▶ Work task
Your answer must match, word for word, the lines from the one holding "This screenshot has width=732, height=525." through the final line below, with pictures excluded.

[Collected data]
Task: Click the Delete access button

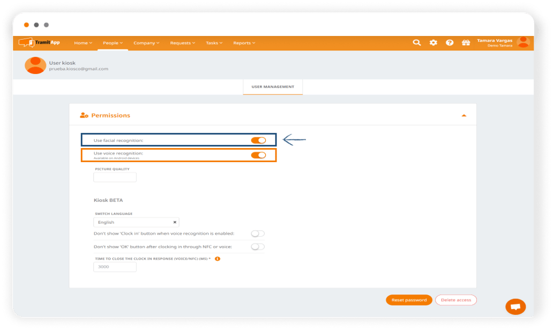Action: point(455,300)

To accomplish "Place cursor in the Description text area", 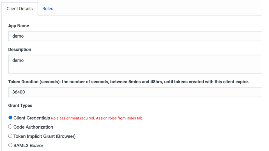I will tap(135, 64).
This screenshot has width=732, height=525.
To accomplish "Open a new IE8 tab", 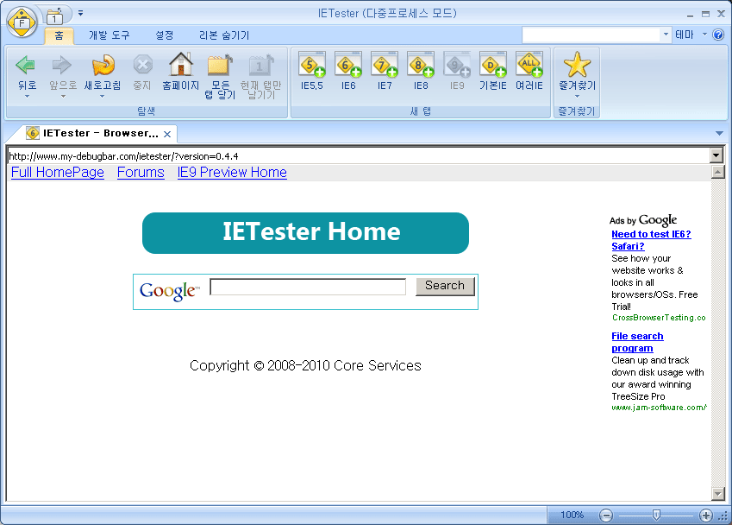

▶ Worked solution
This screenshot has width=732, height=525.
To accomplish "Open a new IE8 tab", 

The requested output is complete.